Using ReLU (Sigmoid) as your activation function, implement a learning algorithm with fixed learning rate $\eta = 0.01$ at each step. Set the number of epochs to be 20000. Plot the cross entropy loss at each epoch to convince yourself that you are training well. (Your cross entropy loss should be decreasing smoothly. This part won't be graded.)

In [None]:
epochs = 20000
lr1 = 0.01*np.ones(epochs)
# =========Write your code below ==============





# =============================================
plt.figure(1, figsize=(12, 8))
plt.plot(range(epochs), loss_trn, '-', color='orange',linewidth=2, label='training loss (lr = 0.01)')
plt.title('Training loss')
plt.xlabel('epoch')
plt.ylabel('Cross entropy error')
plt.legend(loc='best')
plt.grid()
plt.show()

# Problem 1: Learning with fixed learning rate.
Using ReLU as your activation function, implement a learning algorithm with fixed learning rate $\eta = 0.01$ at each step. Plot the training and testing error (classification error) you get at each epoch. Justify your plot. (Set the number of hidden neurons in the hidden layer to be 20 for problem 1-3, for all problems below, set epochs = 20000).

In [None]:
epochs = 20000
lr1 = 0.01*np.ones(epochs)
# =========Write your code below ==============





# =============================================
plt.figure(1, figsize=(12, 8))
plt.plot(range(epochs), err_trn, '-', color='orange',linewidth=2, label='training error (lr = 0.01)')
plt.plot(range(epochs), err_tst, '-b', linewidth=2, label='test error (lr = 0.01)')
#plt.plot(range(epochs), trn_loss, '-r', linewidth=2, label='loss (lr = 0.01)')
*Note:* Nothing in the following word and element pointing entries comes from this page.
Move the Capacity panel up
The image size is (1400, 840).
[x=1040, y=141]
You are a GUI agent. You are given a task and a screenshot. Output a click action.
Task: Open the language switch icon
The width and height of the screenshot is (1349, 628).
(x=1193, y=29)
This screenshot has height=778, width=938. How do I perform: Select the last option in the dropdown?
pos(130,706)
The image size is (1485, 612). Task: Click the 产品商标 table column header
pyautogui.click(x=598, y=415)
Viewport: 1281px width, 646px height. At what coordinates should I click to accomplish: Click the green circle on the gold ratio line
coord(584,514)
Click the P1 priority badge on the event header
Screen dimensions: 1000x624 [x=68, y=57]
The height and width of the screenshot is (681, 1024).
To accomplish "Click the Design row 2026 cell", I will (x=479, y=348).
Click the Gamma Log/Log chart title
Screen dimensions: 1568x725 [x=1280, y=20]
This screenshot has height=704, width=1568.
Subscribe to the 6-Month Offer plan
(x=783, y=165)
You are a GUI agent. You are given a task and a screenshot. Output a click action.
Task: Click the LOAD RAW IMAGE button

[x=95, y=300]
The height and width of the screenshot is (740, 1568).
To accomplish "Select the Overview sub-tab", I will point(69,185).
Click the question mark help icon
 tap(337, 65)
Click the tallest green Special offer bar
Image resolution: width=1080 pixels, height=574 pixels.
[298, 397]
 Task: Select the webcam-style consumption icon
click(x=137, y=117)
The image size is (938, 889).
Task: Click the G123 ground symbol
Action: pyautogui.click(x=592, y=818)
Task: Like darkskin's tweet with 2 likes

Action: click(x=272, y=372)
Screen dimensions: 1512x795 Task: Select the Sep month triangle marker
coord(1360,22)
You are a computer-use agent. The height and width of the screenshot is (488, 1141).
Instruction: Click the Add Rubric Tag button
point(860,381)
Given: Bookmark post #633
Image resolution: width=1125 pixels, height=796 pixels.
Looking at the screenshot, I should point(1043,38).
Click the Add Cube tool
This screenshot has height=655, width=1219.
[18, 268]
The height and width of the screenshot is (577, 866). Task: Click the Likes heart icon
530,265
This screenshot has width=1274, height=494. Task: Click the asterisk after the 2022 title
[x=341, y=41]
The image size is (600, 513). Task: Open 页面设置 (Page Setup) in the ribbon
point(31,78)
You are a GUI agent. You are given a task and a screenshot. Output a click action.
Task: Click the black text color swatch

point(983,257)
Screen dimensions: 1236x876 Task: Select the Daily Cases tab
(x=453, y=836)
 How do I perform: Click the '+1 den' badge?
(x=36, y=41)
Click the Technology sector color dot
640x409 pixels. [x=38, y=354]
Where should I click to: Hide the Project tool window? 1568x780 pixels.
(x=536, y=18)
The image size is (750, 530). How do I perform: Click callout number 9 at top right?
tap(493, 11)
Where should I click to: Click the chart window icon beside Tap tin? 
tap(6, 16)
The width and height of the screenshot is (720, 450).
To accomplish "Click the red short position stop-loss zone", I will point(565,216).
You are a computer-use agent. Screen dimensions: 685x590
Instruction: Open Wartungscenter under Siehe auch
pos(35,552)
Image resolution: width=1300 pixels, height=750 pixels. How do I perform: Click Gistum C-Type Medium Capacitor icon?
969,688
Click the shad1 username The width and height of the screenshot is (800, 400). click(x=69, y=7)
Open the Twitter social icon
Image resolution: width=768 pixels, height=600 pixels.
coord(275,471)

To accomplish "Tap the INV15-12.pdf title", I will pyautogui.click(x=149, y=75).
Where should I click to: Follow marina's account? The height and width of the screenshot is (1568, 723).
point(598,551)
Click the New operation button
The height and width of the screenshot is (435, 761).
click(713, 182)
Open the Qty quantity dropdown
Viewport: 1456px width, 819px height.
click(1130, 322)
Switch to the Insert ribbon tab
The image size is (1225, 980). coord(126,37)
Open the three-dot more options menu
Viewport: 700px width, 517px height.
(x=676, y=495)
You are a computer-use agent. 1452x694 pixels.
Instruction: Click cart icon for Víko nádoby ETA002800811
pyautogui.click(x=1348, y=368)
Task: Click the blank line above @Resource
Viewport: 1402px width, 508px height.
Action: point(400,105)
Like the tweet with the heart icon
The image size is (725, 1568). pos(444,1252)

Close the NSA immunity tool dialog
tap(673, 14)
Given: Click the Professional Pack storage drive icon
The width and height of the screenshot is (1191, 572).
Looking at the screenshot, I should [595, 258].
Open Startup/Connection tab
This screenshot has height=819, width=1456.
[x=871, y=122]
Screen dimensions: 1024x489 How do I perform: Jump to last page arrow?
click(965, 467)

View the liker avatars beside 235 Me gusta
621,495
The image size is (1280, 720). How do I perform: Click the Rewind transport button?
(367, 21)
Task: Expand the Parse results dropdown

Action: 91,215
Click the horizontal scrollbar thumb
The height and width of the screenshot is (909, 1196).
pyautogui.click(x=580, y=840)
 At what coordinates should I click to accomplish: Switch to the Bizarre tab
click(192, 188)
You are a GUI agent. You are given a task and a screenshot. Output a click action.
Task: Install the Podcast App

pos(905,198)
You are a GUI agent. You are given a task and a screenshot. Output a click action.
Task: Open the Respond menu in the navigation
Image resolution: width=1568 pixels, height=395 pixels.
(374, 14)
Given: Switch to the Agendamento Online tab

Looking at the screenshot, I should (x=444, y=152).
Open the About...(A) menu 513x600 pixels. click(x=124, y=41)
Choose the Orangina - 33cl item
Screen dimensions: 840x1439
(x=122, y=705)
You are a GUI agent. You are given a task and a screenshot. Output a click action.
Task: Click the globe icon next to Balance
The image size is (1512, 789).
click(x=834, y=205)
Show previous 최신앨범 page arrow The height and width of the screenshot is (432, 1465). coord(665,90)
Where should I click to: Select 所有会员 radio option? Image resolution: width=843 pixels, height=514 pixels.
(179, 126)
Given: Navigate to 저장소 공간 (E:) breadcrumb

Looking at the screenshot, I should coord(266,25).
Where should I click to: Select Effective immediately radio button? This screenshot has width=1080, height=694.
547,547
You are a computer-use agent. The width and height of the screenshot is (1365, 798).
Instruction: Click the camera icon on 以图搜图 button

plt.title('ReLU(Learning rate=0.01)')
plt.xlabel('epoch')
plt.ylabel('error')
plt.legend(loc='best')
plt.grid()
plt.show()

# Problem 2: 
Using ReLU as your activation function, change the learning rate to $\eta = 0.1$. Plot the plots on the same figure as in problem 1. Compare the plots and justify.

In [None]:
lr2 = 0.1*np.ones(epochs)
# =========Write your code below ==============





# =============================================
plt.figure(2, figsize=(12, 8))
# Classification errors for learning rate = 0.01, Relu Activation, n_hidden = 20
plt.plot(range(epochs), err_trn, '-', color='orange',linewidth=2, label='training error (lr = 0.01)')
plt.plot(range(epochs), err_tst, '-b', linewidth=2, label='test error (lr = 0.01)')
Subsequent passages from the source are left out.